Q1) I read it in the text on page 30. It is a bullet point under "Above-The-Line" Deductions. It reads: Losses from the sale or exchange of property. Unless it does not mean personal residences? Please clarify.

[Christine's Answer] In very simply terms, if you have a residence, such as residential rental property, and you sell that rental property at a loss it would be an above the line deduction, subject to possible other limitations. But generally, yes, this would be an above the line deduction.

However, personal residences (the home you live in), those losses are never deductible.

Q2) The lecture points out that Losses on sale of residence are never deductible, but aren't they an Adjustment to Income or "Above-the-Line" deductions?

[Christine's Answer] Losses on the sale of personal residences are never deductible. Therefore, they are neither above the line nor below the line deductions.
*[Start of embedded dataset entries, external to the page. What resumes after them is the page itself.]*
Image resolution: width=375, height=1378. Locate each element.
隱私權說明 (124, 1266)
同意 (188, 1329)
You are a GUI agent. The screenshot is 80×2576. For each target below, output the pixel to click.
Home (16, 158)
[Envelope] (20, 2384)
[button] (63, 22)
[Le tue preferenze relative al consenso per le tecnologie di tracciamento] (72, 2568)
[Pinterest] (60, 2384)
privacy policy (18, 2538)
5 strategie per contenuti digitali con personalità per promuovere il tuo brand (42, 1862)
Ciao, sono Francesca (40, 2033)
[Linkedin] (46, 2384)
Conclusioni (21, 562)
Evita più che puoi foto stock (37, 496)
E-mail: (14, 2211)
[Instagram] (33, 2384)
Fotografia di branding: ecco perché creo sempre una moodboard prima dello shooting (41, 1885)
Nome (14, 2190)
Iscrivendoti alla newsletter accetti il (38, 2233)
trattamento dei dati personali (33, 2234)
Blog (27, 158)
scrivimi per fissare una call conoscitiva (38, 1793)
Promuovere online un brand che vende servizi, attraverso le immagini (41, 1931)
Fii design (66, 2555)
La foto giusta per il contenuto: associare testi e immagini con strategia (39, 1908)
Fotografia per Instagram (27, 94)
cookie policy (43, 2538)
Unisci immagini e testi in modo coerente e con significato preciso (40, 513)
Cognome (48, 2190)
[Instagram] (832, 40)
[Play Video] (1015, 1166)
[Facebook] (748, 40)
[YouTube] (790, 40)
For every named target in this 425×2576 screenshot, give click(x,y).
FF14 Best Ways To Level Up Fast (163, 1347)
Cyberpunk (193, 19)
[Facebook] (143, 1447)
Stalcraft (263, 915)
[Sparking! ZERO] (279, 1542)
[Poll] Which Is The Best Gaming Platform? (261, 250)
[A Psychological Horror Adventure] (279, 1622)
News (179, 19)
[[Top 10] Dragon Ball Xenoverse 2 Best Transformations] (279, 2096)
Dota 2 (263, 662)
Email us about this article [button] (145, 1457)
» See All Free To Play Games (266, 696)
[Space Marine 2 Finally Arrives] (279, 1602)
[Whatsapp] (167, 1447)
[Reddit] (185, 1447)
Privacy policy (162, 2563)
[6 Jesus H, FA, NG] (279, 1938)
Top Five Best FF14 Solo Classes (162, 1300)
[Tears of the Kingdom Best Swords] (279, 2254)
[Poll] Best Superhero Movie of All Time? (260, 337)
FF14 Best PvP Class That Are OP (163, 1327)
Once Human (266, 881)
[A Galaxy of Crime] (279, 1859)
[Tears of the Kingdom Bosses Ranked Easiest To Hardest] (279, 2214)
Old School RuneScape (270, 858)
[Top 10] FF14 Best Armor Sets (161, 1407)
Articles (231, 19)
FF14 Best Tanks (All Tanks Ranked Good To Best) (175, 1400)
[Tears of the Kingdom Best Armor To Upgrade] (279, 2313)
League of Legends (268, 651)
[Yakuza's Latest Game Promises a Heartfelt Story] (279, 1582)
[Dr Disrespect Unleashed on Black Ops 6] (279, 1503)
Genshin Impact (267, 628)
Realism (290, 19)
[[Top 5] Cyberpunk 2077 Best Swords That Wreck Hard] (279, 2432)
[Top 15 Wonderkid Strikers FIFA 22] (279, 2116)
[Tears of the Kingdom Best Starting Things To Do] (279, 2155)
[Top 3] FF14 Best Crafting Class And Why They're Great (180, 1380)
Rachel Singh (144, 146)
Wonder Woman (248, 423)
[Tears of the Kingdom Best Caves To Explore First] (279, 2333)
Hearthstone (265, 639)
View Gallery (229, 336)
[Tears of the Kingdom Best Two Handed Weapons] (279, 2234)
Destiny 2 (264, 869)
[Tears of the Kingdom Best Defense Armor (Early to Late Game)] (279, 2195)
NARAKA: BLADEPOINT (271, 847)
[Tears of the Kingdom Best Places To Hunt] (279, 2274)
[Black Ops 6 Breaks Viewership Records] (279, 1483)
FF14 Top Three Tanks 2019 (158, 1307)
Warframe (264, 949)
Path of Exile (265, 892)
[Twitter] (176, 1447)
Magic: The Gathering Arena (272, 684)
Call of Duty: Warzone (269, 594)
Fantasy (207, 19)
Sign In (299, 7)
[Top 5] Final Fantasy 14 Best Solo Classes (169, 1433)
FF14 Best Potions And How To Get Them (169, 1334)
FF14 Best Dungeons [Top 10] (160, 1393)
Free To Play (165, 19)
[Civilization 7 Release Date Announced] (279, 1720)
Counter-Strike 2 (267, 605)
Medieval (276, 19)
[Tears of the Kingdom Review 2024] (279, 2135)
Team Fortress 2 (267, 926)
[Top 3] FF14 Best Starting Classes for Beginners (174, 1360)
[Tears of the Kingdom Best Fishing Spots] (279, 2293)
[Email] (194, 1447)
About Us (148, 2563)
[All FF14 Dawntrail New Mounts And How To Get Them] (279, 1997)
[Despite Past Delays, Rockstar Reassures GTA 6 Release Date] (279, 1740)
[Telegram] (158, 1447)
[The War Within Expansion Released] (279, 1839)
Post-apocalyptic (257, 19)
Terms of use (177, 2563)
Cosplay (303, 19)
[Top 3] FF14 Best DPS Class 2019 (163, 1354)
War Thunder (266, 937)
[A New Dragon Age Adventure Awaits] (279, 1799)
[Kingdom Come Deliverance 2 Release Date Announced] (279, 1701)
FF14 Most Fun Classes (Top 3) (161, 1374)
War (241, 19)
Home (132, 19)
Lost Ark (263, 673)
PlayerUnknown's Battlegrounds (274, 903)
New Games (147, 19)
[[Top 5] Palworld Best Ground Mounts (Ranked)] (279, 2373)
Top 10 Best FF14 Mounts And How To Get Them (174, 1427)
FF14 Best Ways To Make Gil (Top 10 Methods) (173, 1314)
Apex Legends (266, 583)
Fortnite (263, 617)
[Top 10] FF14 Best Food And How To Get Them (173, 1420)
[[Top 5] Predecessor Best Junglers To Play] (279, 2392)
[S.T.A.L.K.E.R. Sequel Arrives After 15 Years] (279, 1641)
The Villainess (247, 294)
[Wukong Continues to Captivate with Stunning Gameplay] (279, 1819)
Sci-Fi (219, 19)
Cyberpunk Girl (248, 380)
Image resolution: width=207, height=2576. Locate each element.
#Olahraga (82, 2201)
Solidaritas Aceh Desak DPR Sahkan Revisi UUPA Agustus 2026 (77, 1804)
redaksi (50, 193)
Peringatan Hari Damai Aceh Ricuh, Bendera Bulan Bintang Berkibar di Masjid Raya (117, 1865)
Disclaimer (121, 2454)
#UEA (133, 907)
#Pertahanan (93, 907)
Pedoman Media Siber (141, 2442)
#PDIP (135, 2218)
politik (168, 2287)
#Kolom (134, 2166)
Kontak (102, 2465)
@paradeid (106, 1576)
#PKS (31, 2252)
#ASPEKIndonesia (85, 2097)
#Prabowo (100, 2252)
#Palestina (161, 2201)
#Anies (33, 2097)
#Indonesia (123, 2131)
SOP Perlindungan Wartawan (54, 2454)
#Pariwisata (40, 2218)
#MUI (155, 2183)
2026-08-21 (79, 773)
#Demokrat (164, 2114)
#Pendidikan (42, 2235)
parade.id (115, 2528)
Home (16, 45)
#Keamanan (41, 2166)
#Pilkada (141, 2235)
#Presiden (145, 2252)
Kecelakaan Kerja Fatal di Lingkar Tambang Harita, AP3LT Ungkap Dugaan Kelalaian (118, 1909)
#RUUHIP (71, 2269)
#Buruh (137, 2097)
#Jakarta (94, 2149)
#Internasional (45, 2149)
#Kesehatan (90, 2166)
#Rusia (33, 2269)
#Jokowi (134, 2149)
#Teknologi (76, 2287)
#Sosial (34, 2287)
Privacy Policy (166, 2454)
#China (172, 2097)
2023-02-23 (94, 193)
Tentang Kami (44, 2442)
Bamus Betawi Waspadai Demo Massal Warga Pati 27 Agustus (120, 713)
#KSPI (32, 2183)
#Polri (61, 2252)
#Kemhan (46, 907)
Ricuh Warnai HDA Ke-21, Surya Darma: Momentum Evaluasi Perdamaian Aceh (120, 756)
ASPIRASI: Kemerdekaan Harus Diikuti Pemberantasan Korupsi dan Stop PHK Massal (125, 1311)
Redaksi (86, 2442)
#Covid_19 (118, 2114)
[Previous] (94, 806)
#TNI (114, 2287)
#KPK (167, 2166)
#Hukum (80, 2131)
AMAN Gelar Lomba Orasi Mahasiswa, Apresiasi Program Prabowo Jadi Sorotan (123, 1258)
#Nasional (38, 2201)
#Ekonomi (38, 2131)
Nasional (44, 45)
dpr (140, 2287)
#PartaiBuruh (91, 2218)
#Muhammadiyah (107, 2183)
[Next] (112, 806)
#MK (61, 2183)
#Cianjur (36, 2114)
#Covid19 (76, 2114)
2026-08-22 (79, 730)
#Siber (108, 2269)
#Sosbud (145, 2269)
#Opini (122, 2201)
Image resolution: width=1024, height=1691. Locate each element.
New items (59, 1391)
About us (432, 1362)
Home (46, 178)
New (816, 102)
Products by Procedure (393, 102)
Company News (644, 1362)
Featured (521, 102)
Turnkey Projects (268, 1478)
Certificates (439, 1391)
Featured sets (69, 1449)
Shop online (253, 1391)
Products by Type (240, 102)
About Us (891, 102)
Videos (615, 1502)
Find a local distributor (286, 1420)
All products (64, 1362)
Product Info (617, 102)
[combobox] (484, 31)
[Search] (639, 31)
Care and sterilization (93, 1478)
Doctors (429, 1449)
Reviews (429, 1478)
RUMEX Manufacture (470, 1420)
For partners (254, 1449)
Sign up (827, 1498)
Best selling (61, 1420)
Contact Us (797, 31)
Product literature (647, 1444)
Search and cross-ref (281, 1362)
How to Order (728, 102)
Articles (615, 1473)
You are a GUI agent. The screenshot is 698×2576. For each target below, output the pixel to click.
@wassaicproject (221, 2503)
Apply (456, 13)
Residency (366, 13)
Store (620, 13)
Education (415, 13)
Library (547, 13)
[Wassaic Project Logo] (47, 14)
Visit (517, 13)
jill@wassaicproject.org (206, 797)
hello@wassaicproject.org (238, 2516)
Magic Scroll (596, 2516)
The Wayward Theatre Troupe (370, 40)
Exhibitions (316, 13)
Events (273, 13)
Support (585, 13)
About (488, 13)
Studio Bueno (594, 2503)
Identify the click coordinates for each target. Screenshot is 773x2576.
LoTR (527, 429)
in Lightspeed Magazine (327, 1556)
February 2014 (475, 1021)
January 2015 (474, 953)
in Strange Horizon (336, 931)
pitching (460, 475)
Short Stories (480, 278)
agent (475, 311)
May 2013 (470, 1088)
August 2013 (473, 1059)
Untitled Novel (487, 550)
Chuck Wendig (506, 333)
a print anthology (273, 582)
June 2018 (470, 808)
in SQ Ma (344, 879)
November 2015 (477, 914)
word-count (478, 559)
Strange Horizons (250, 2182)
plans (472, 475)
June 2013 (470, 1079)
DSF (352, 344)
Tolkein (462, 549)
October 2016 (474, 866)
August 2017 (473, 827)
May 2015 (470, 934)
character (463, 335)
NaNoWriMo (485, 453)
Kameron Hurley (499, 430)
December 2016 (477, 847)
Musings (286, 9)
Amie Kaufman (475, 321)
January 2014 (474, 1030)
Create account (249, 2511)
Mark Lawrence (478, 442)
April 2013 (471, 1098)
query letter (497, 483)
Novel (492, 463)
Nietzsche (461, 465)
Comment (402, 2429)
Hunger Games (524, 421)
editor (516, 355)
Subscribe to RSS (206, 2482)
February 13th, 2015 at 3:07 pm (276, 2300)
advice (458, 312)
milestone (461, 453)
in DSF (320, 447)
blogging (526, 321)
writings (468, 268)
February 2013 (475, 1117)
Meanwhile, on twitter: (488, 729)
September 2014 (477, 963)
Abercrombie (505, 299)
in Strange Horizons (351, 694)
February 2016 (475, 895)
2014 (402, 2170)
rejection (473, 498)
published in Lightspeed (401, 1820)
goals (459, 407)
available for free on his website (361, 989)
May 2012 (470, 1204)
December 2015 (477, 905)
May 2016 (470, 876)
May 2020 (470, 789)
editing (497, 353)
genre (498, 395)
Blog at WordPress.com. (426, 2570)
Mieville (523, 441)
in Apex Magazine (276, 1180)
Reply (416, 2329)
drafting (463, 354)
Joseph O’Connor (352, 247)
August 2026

For income tax purposes, the taxpayer is simply out of luck with losses on personal residences..

Q3) Question #5 on Quiz 2 has two answers that could be correct: Age test
and Head of Household. Can you clarify?

[Christine's Answer] The correct answer is (d) head of household because it is the better answer Age test is not the best answer because age combined with gross income test is used to determine to determine whether a taxpayer is entitled to take a dependent exemption. For example, under the gross income test, you may not claim as a dependent a person who had gross income of $3,100 or more for 2004. There are two exceptions to the gross income test. If your child is under age 19 at the end of the year, or is a full–time student under the age of 24 at the end of the year, the gross income test does not apply.

Q4) Question #18 on Quiz 2 is a little unclear b/c it is based on income (the # of children the individual has also determines earned income credits).

[Christine's Answer] I agree it is not a good question. It is a big tricky. The answer is d - none of the above. This is the best answer because the Earned Income Credit is not based on the amount of taxes you paid last year (you can receive a refund without paying taxes). It's not based on the number of children you claim as a deduction, it is based on the number of qualifying children with a maximum of 2 (you may have claimed 8 as a deduction/exemption),and it is not based on tax credits available.

Q5) What the definition of Natural Person was in cir. 230 because the circ. did not define it.

[Christine's Answer] IRC 7701 is a section devoted to definitions. This section defines person, however, it does not define natural person. Person is defined as follows: “person" shall be construed to mean and include an individual, a trust, estate, partnership, association, company or corporation. IRC 7701(a)(1).

Through not specifically defining “natural person”, the IRC implies that a that a “natural person” is a person with inalienable rights, a flesh and blood human being, the sovereign individual.

In addition, if you are wondering if the IRC defines “individual”, it does not.